Work required: Pull out the lines of the items below word for word, starting at the line that contains "Locate an element" and ending at the line that contains "x-tick-label: 0 is", with both of those lines included.

═══ Extracted information ═══

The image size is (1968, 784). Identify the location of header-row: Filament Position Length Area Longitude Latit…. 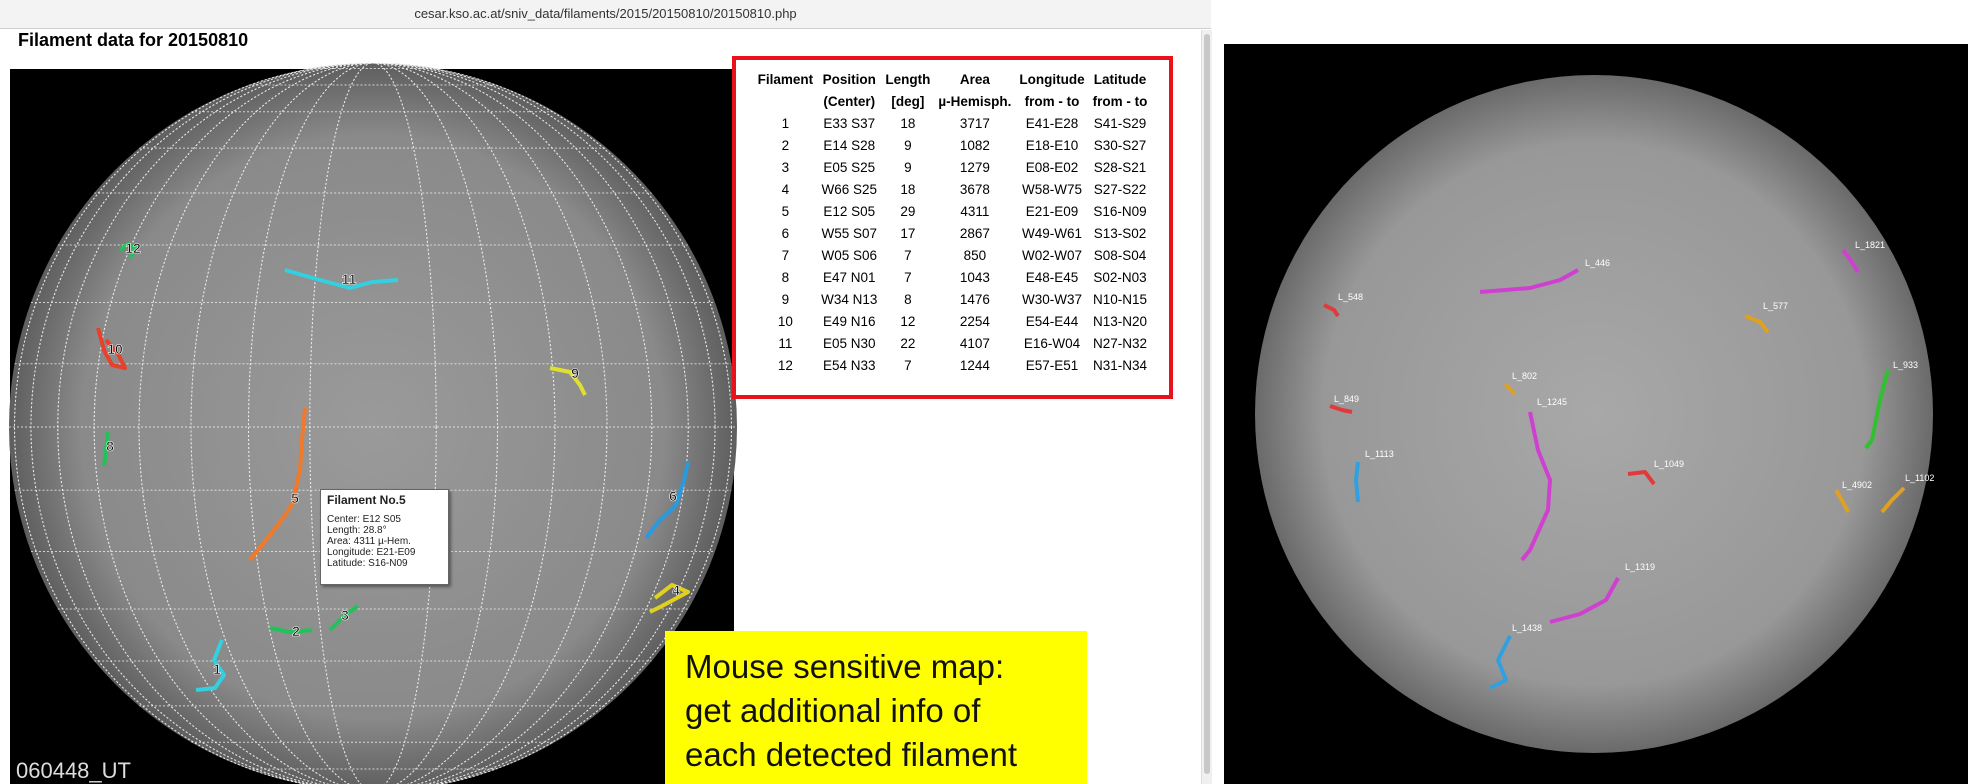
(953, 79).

═══
═══ Extracted information ═══

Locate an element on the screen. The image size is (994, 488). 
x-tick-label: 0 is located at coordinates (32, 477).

═══
═══ Extracted information ═══

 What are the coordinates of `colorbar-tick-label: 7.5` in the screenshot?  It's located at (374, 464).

═══

Task solution:
Locate an element on the screen. The image size is (994, 488). 
x-tick-label: 0 is located at coordinates (32, 477).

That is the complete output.